| 要旨トップ | 目次 | 日本生態学会第65回全国大会 (2018年3月、札幌) 講演要旨
ESJ65 Abstract


一般講演(ポスター発表) P3-007  (Poster presentation)

樹木成長制限要因としての光と栄養塩の重要度は土壌老化にともない変化する:ボルネオ熱帯山地林の例

*相場慎一郎(鹿児島大・院・理工), 北山兼弘(京都大・院・農)

 極相林では、土壌老化にともない、光よりも栄養塩の方が樹木の成長をより強く制限するようになると予測される。ボルネオ、キナバル山の標高約1700 mの熱帯山地林に設定された土壌年代が異なる2つの1 ha調査区を比較して、上記の予測を検証した。土壌リンおよび窒素の可給性は土壌年代が古い調査区で低下する。光環境を比較すると、林床では有意な差がないが、高さ9 m以上では土壌年代が古い調査区の方が明るくなっていた。
 両調査区ではいずれもフトモモ科とブナ科が優占するが、土壌年代が古い調査区ではクスノキ科が減りマキ科が増加していた。
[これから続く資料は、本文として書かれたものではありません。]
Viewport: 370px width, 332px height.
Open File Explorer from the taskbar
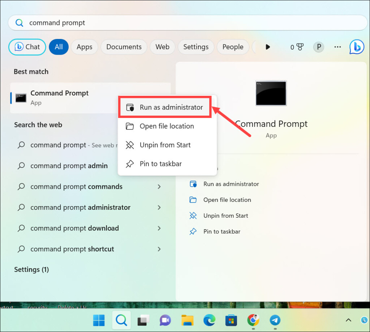[187, 320]
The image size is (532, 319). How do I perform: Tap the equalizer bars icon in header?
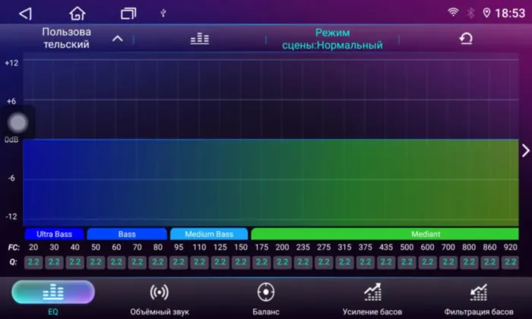click(199, 39)
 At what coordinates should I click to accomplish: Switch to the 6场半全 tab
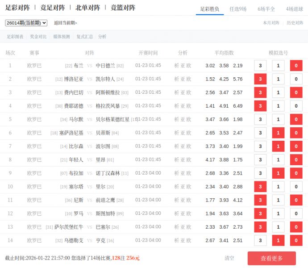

幹数密度・胸高断面積・地上部現存量は、土壌年代が古い調査区で減少した。林冠に対して樹冠が占める位置を区別して樹木の幹直径成長速度を比較すると、土壌年代が古い調査区の方が下層木の成長はよかったが、樹冠が垂直方向に露出した林冠木の成長は悪かった。
 両調査区には合計173種が出現した(幹周囲長15 cm以上)。そのうち67種が両調査区とも出現し、土壌年代が古い調査区で胸高断面積が大きかったのは32種、小さかったのは35種だった。両調査区ともに幹数が20本以上存在したのは8種あった。この8種の個体群構造と成長速度を見ると、5種では土壌年代が古い調査区で胸高断面積がほぼ半分かそれ以下に小さくなり、さらにそのうち4種で最大サイズが低下し、成長速度も低下する傾向があった。残りの3種は両調査区で胸高断面積に顕著な違いはなく、成長速度の低下もみられなかったが、最大サイズは低下していた。
 以上の結果は、樹木成長制限要因として重要な要因は土壌老化にともない光から栄養塩へと変化するという冒頭の予測を支持する。貧栄養土壌では多くの樹種で光量子利用効率が低下し、土壌老化にともない光量子利用効率が高い種から貧栄養耐性が強い種へと種組成が変化すると考えられる。